** WHAT IS BEING ASKED **
Retype word for word the line containing "1456x819 pixels. At" and each line that follows it in the records below, through the last one, with no pictures.

** EXERCISE MATERIALS **

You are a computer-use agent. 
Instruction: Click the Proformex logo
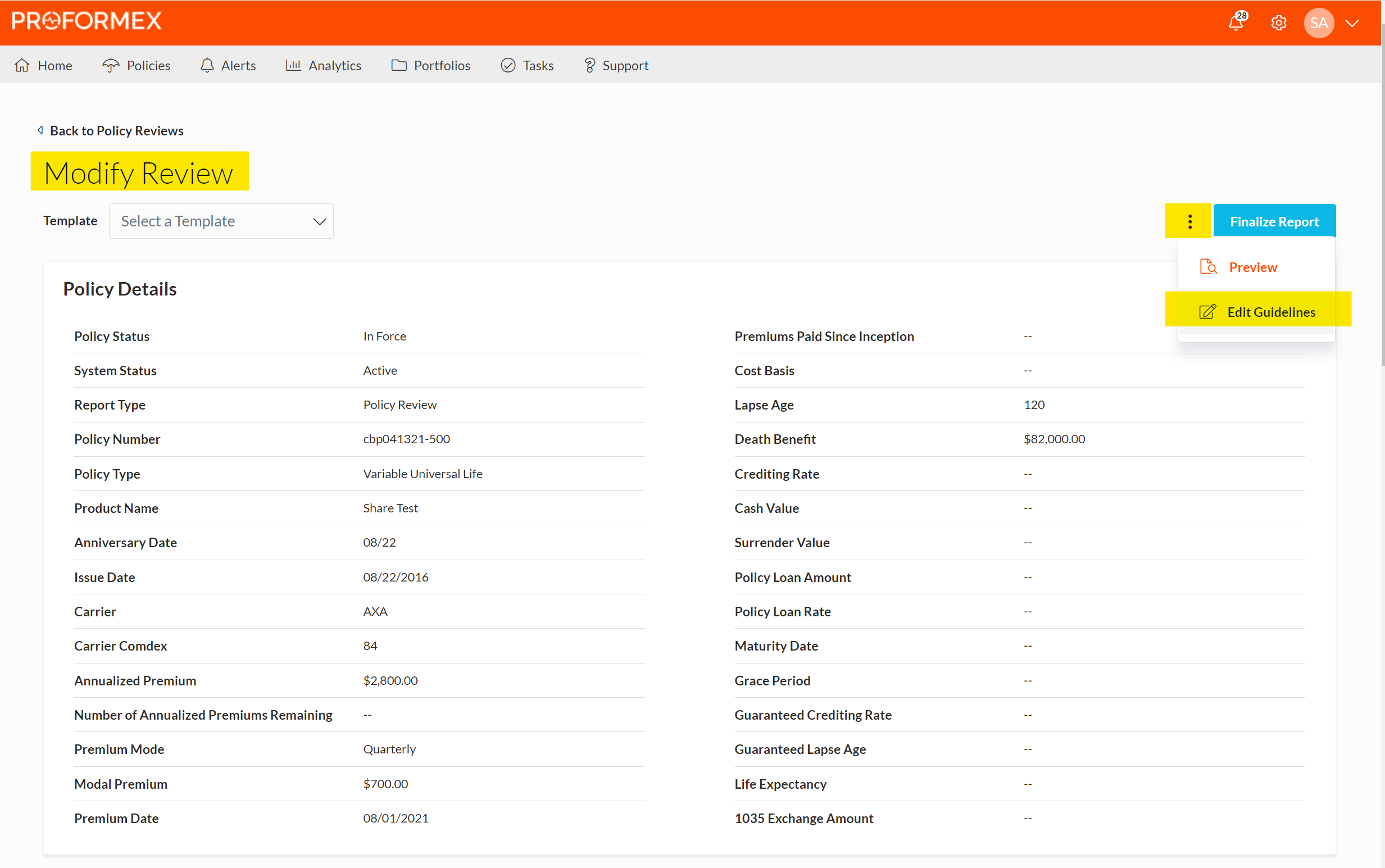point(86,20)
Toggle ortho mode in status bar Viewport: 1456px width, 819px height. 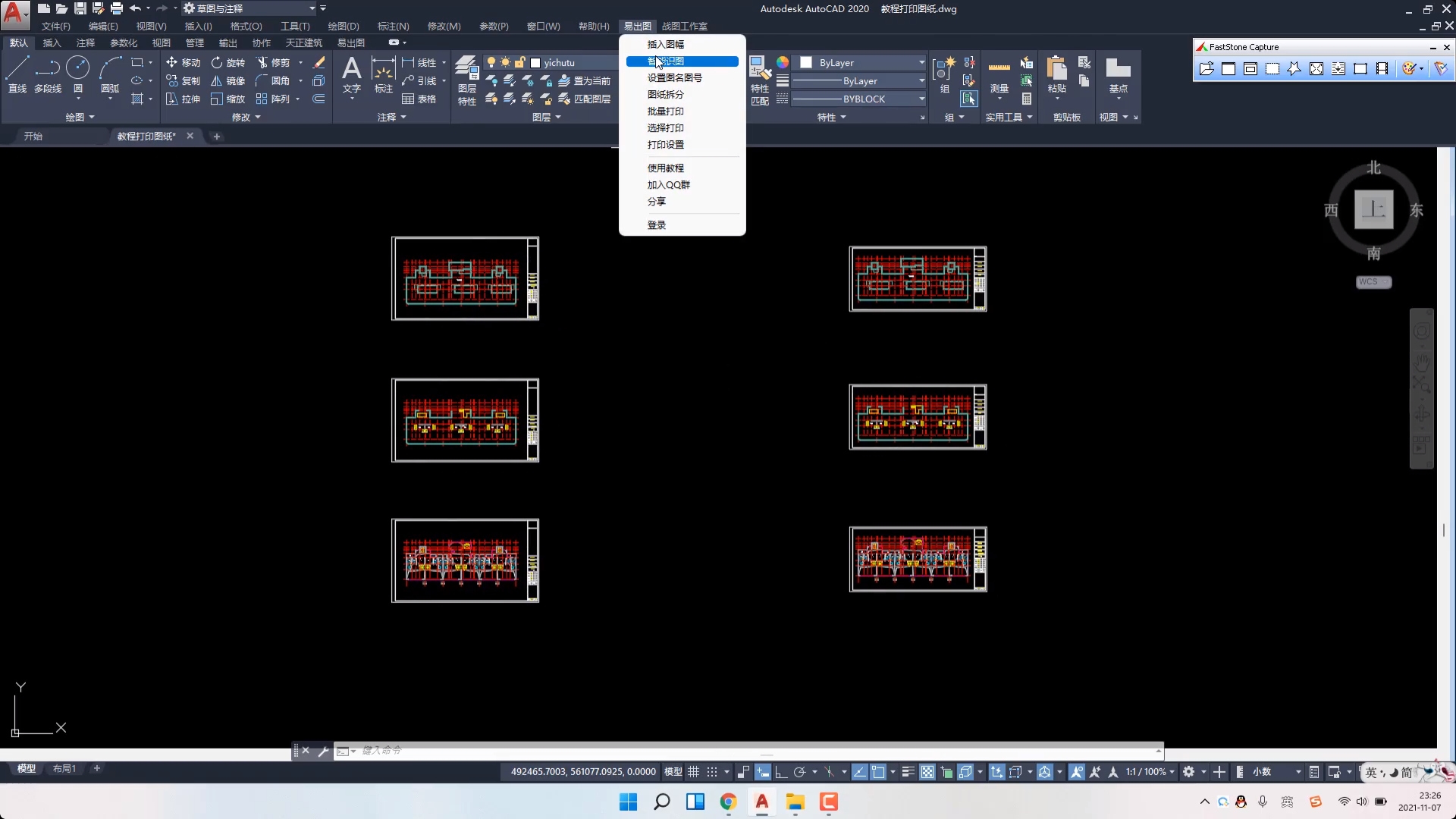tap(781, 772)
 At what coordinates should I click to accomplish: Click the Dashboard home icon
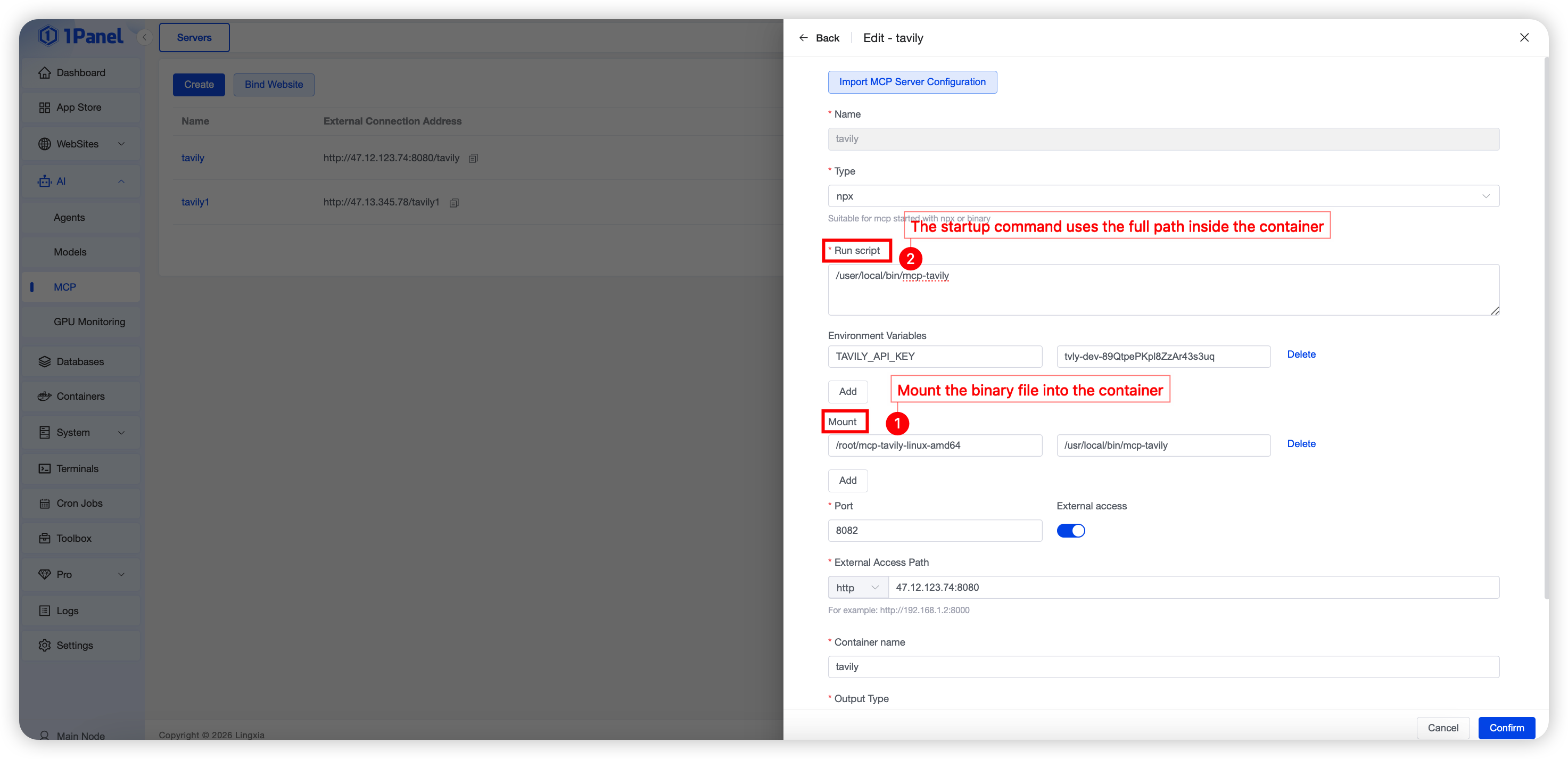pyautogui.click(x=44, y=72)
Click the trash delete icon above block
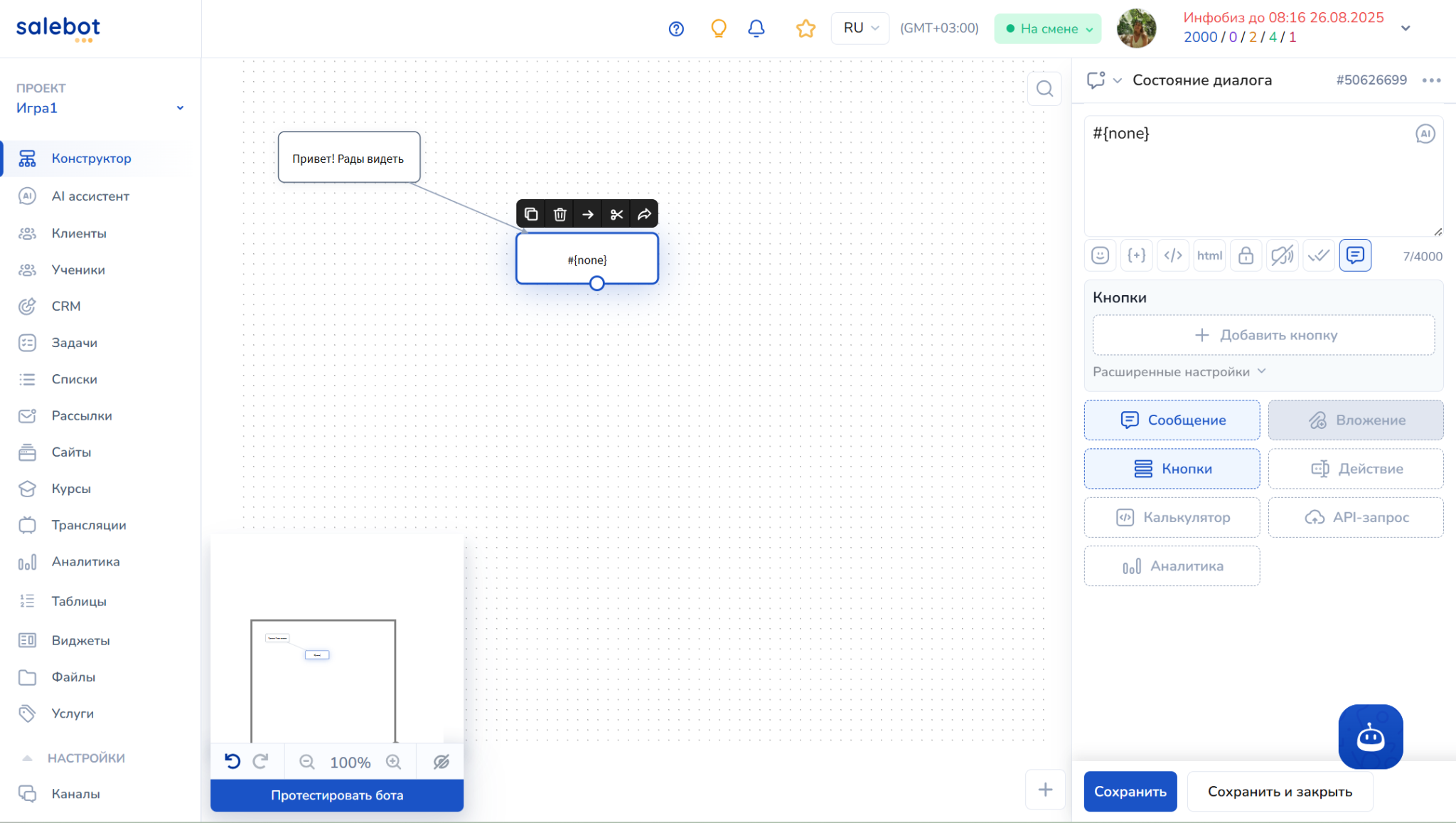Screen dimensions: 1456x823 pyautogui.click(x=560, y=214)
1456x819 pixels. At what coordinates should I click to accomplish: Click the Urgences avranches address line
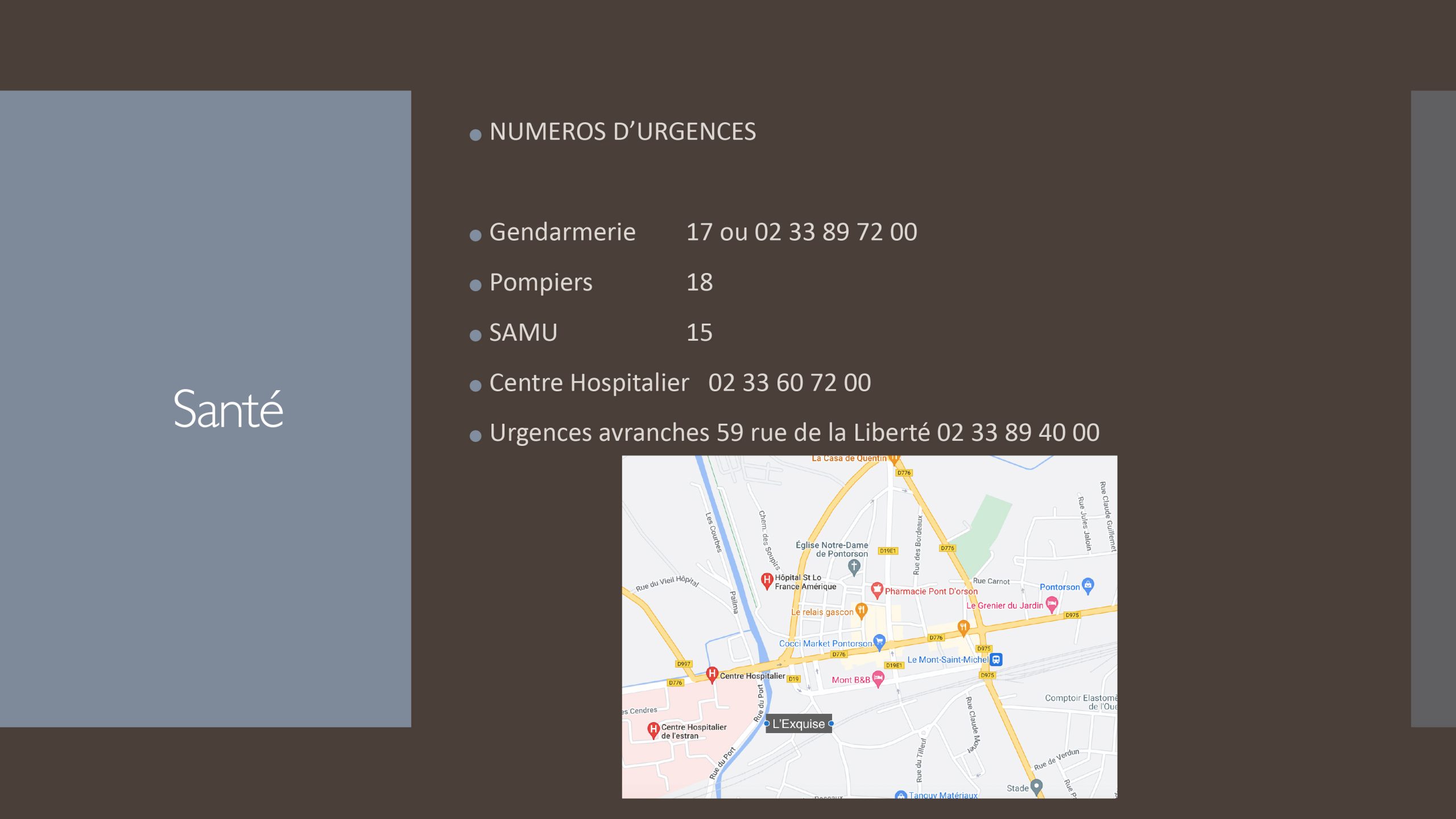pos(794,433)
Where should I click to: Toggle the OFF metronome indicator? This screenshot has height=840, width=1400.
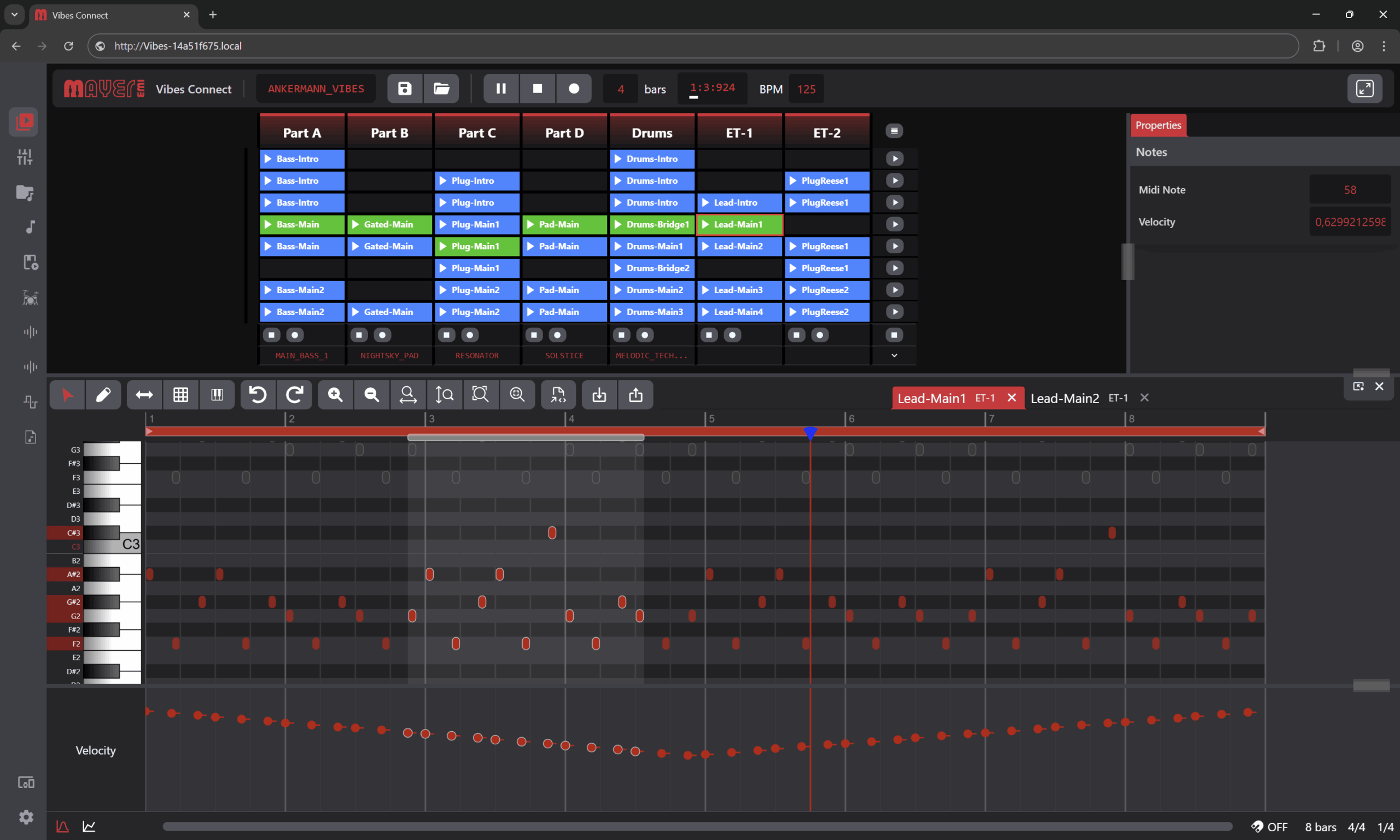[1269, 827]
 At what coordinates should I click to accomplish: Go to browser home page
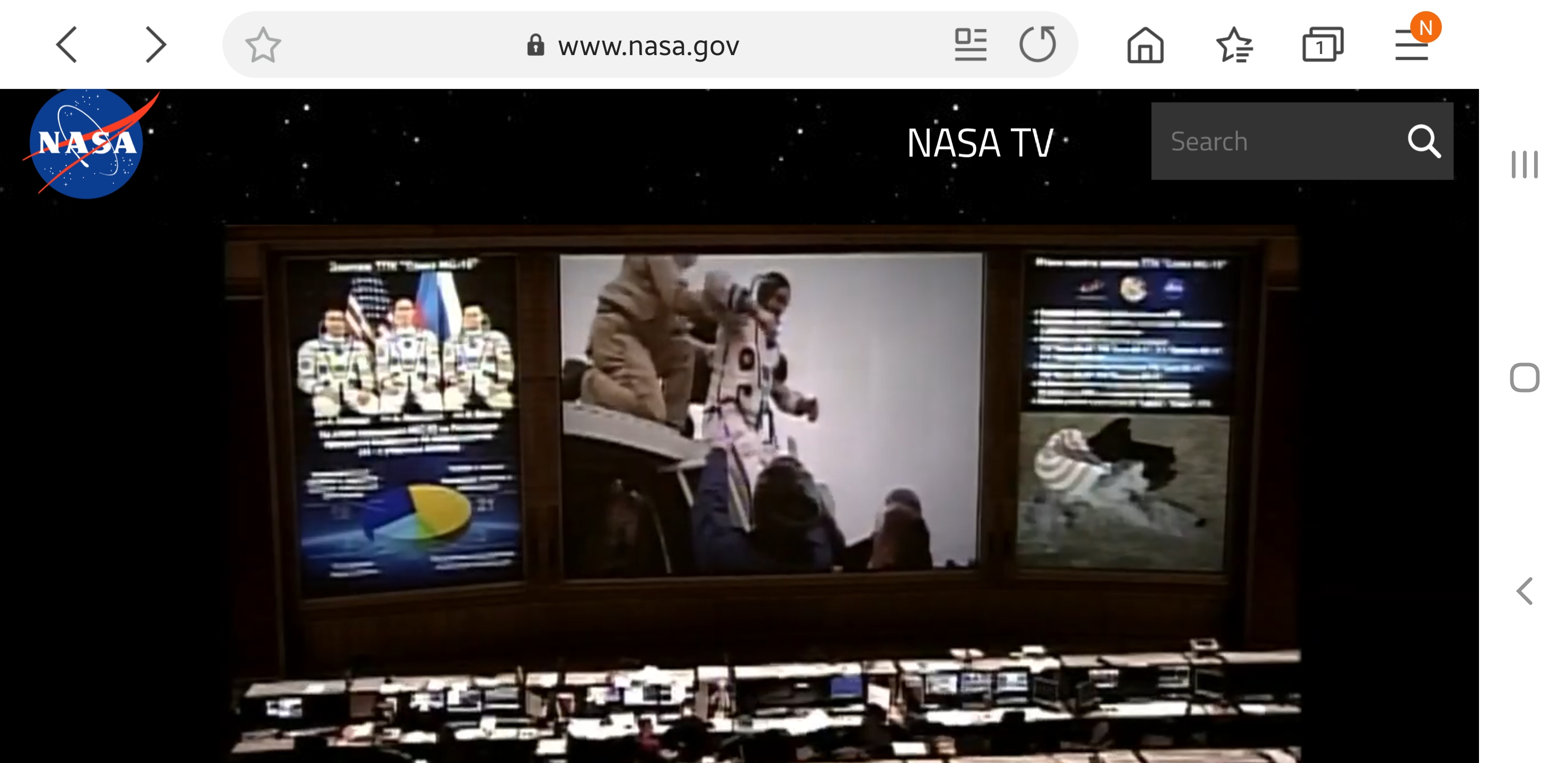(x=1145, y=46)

** SOLVED PROBLEM **
1456x819 pixels. At what coordinates should I click to accomplish: Click the Urgences avranches address line
pos(794,433)
Where should I click to: Toggle the OFF metronome indicator? This screenshot has height=840, width=1400.
[1269, 827]
 At what coordinates should I click to accomplish: Go to browser home page
(x=1145, y=46)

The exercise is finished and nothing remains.